The suit included statements from numerous other women alleging that during group strip searches, deputies made profane and degrading comments about the inmates’ weight, body odor, pubic hair and other parts of the anatomy.
In the agreement, LA County admitted no wrongdoing but said it settled to avoid continued litigation. In addition to now using scanners for 98% of inmate searches, the county will also spend $3 million to hire outside consultants to advise on ways the jails can further improve jail policies and practices for women inmates.
A statement issued by the county on the proposed settlement follows:
“This proposed $53 million class action settlement represents a significant resolution of a deeply troubling period in which tens of thousands of women were strip-searched—with intrusive methods and inadequate privacy—while they were inmates in the Los Angeles County jail system from March 2008 through January 2015.
“The County is profoundly concerned about the practices that gave rise to this lawsuit, and is committed to making sure that reforms instituted by the Sheriff’s Department since 2016 will continue to build a culture that prioritizes safety, dignity and respect for inmates and staff.
“The $53 million, which includes all attorneys’ fees and costs, will be paid into a claims fund, with $3 million allocated for contracts with the Moss Group and the Center for Gender and Justice to provide assessment, training and services to further gender-responsive programming and practices.
“The County wants to ensure that all women who were strip-searched while in custody from March 2008 through January 2015 have an opportunity to come forward and request compensation from the claims fund.

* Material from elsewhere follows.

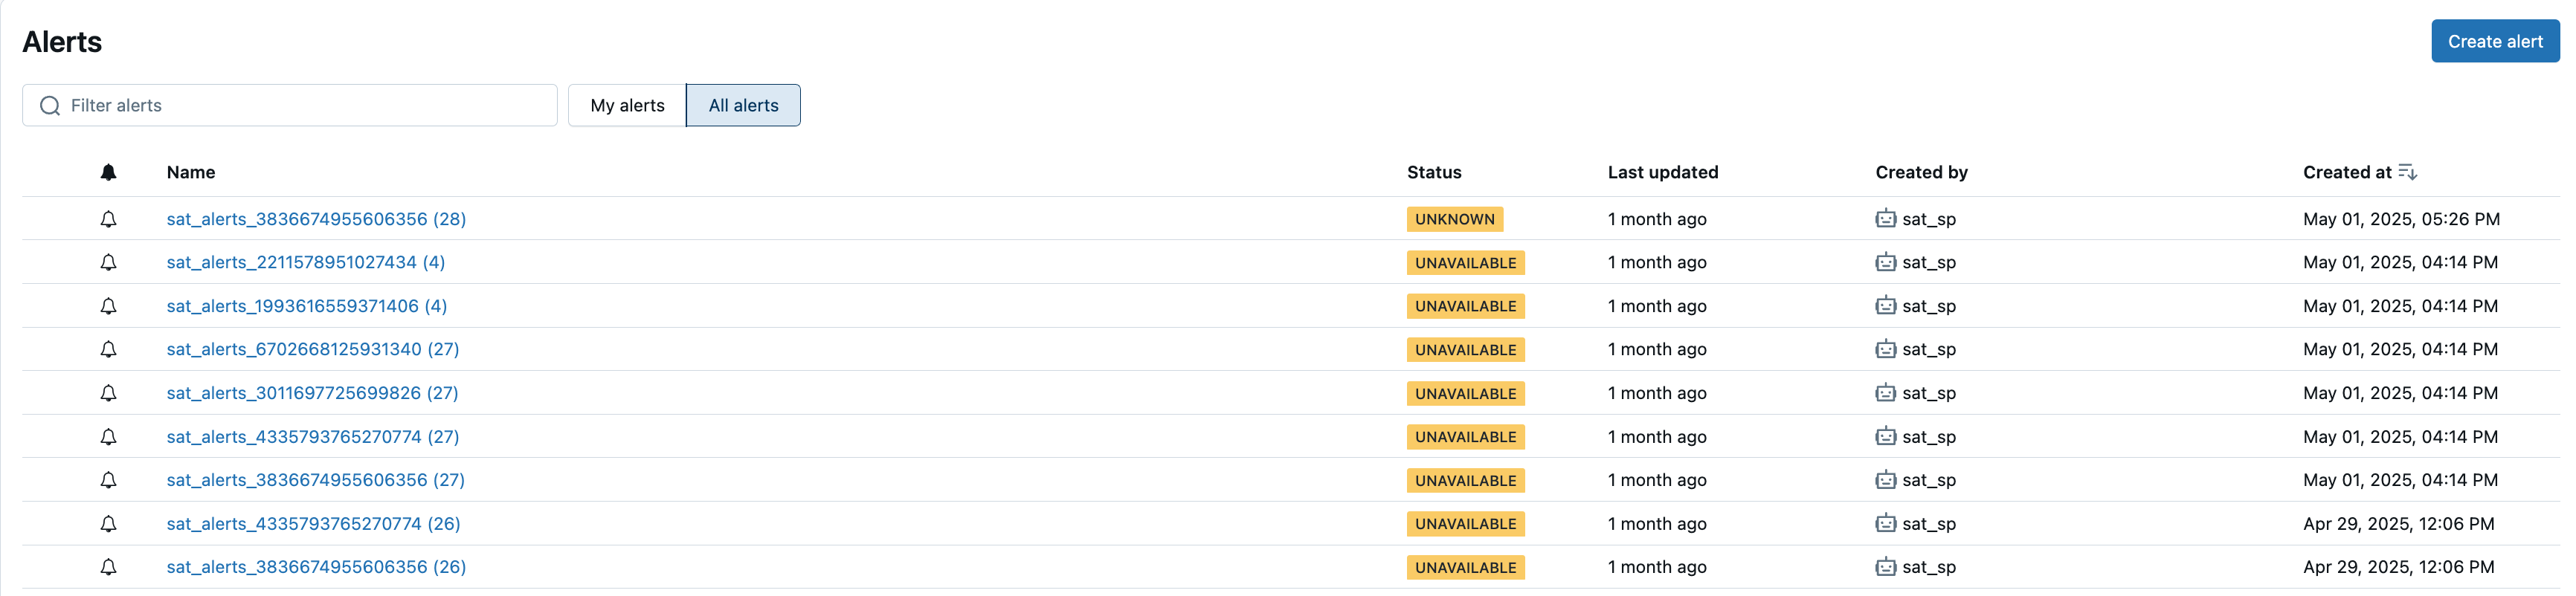Sort by the Name column header
Screen dimensions: 2576x596
[x=191, y=172]
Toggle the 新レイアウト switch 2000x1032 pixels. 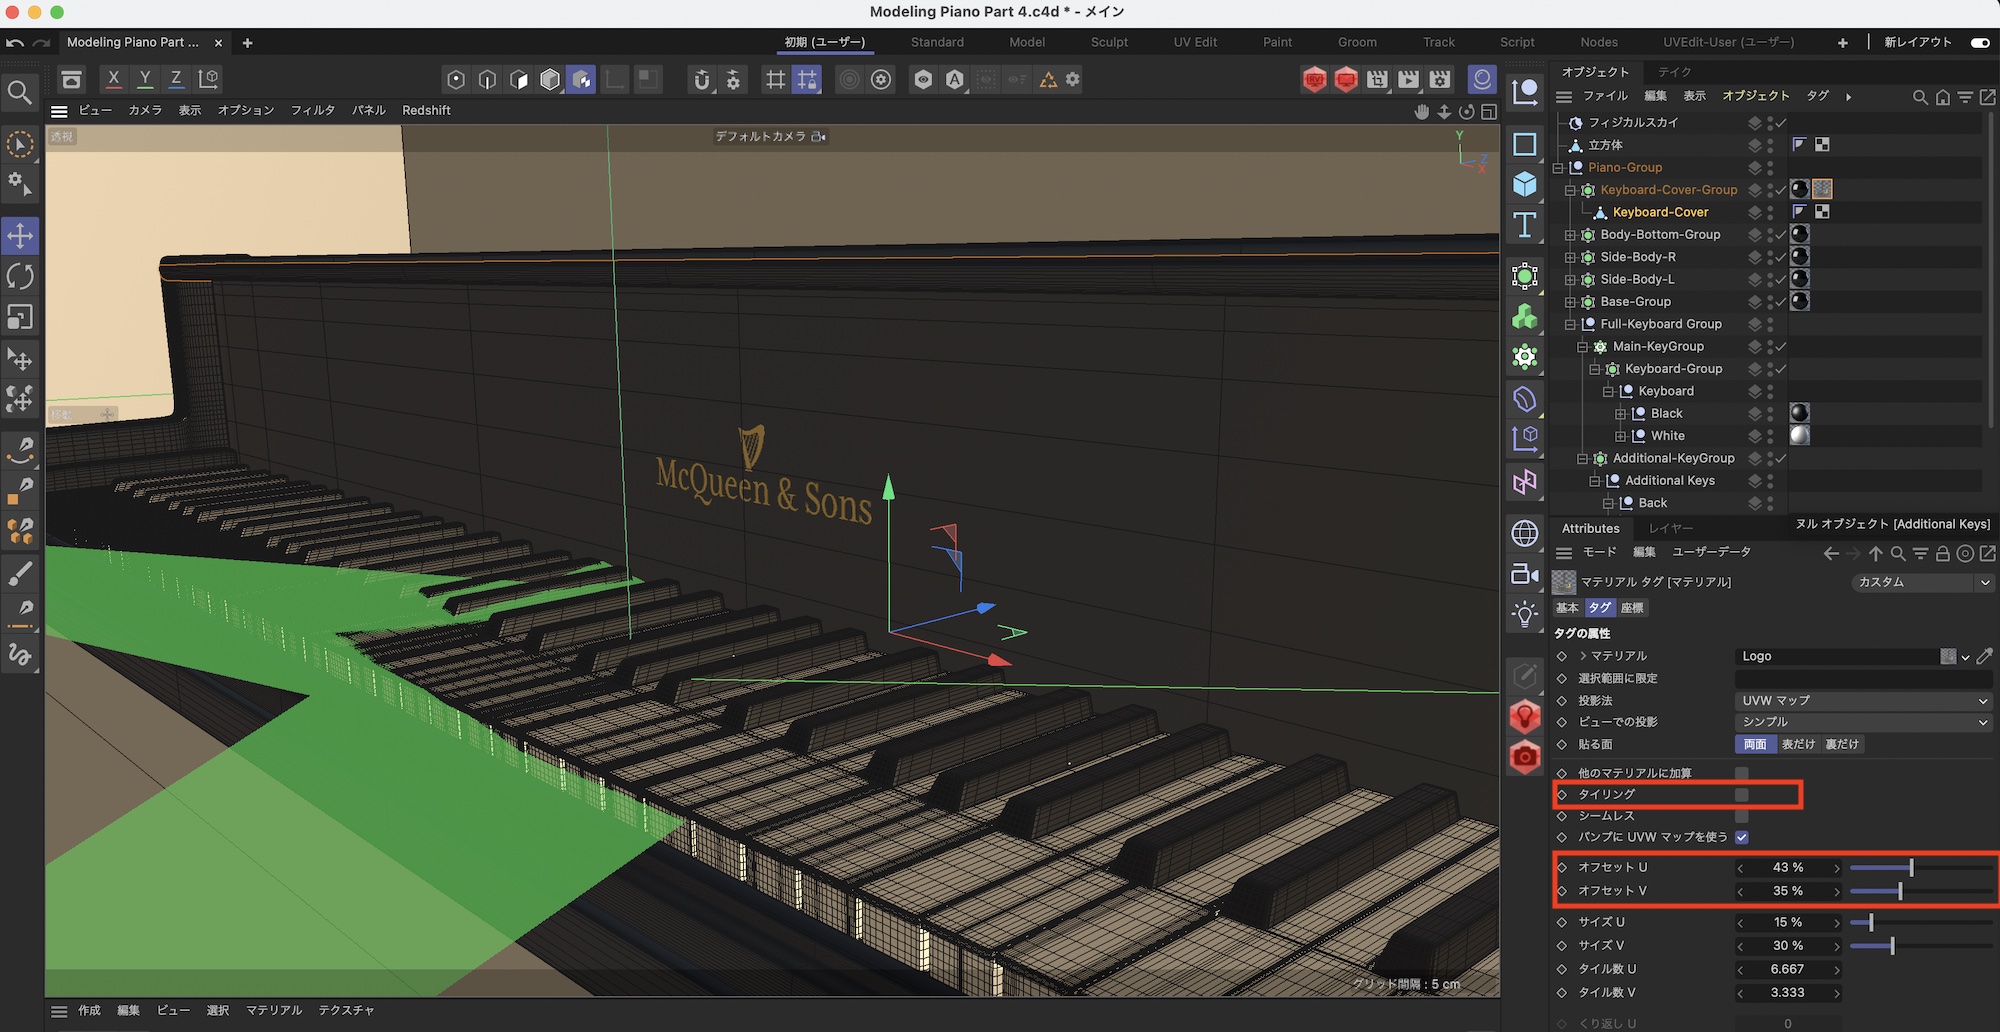(1979, 42)
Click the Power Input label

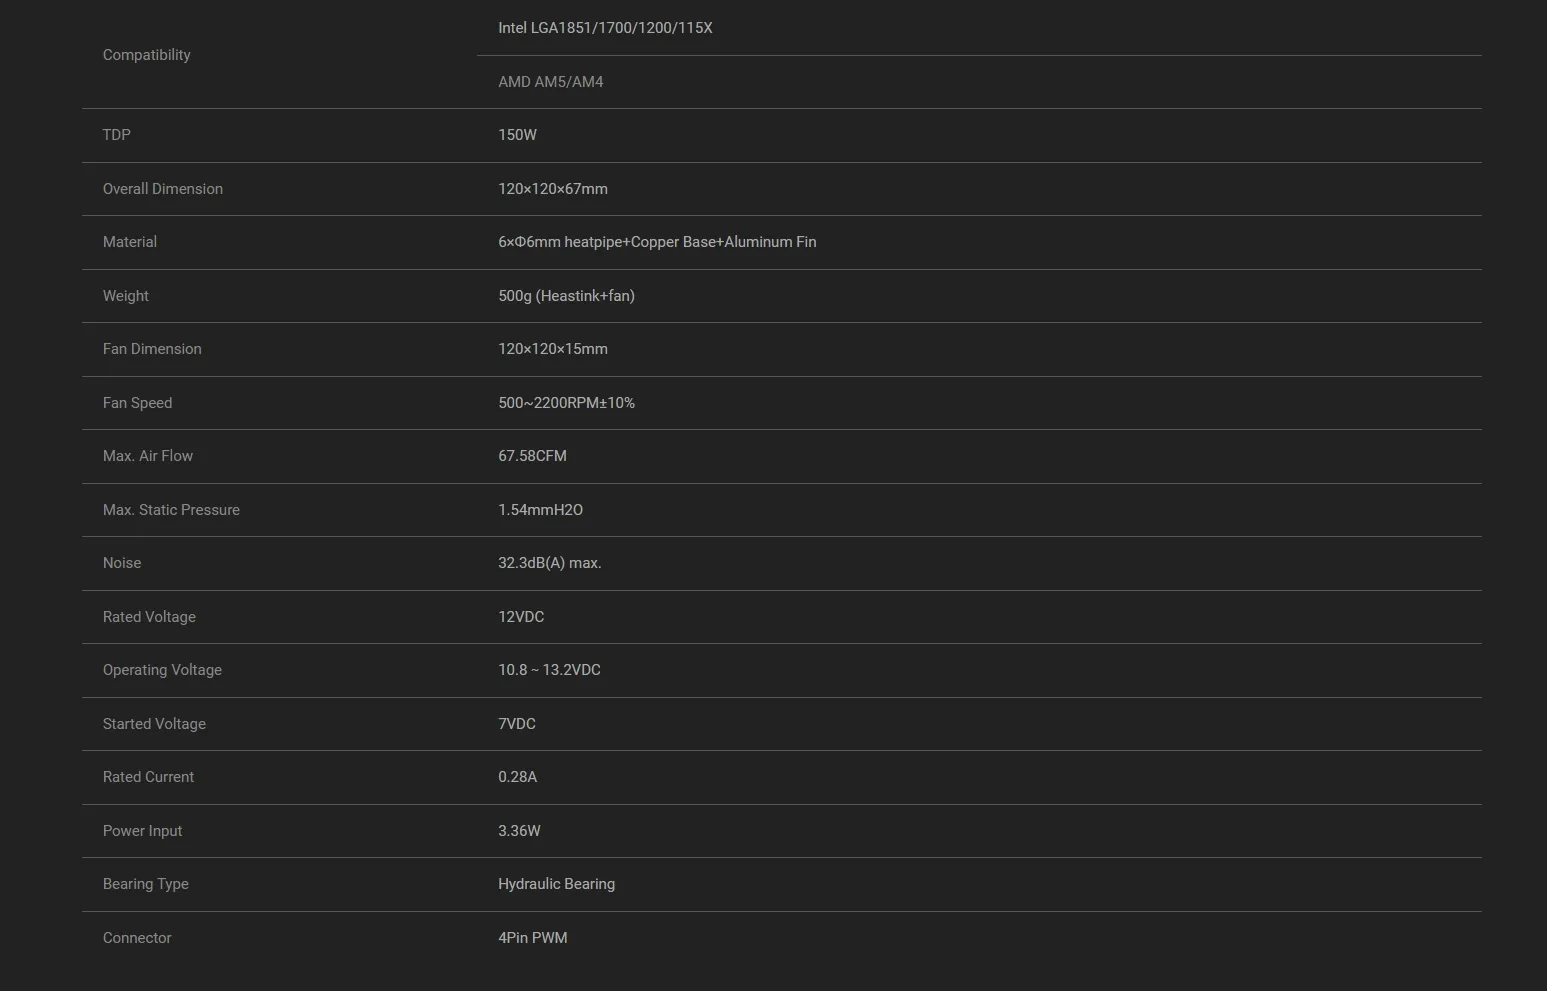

Following court approval of the settlement, a class notice will be posted on the Sheriff’s Department website, and a special website will be established to provide specific information on filing a claim.
“The Los Angeles County Sheriff’s Department halted the practice of routinely strip-searching female inmates in April 2016, when it began using body scanners as its primary screening method. Today, 98% of female inmates are screened using body scanners.
“We hope that this settlement will help bring healing and closure to the women affected by past practices, even as it underscores our determination to continue on the path of justice system reform.”
Separately, Los Angeles County Sheriff Alex Villanueva issued a statement Thursday afternoon:
“The Board of Supervisors and their lawyers are desperately trying to persuade public opinion by improperly releasing allegations to their source at the LA Times while the case is still in court. We eagerly look forward to sharing the facts in the courtroom.”